Selective serotonin reuptak inhibitor exposure during early pregnancy and the risk of fetal major malformations: Focus on paroxetine.

Objective. To analyze all studies reporting primary data on the rate of phetal malformations after early in utero exposure to paroxetine, investigated either specifically or jointly with other antidepressant medications. Data sources. Medical literature was identified through searches of Medline-PubMed, Toxnet, Embase, and the Cochrane Library. Search terms were pregnancy, antidepressants, SSRIs, paroxetine, and fetal malformations. Additional studies were identified from the reference lists of published articles. Data selection. Twenty-five articles reporting primary data on the rate of fetal structural malformations following exposure to paroxetine or selective serotonin reuptake inhibitors as a group during the first trimester of pregnancy were electronically or manually selected.

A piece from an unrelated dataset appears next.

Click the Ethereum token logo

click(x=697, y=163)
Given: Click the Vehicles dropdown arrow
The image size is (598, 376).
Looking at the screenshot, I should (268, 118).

Data synthesis. Studies on the teratogenic risk of paroxetine show a high degree of heterogeneity. Morehover, research studies performed with the same methodology and thus showing the same level of evidence report conflicting results. Conclusions. Given the inconsistency of the findings and limitations of the methodology of the published studies, the teratogenic potential of paroxetine that has been reported in some studies remains unproven. This relevant safety question is likely to remain unanswered until large, prospective studies are conducted. Such studies should be designed to include a control group of untreated mothers with similar psychiatric diagnosis so as to differentiate effects of drug exposure from impact of underlying mental disorder on the fetus. Moreover, further experimental studies are warranted to definitively assess clinical consequences of the impact on fetal development related to physiologic effects of prenatal paroxetine exposure on different maternal and fetal parameters.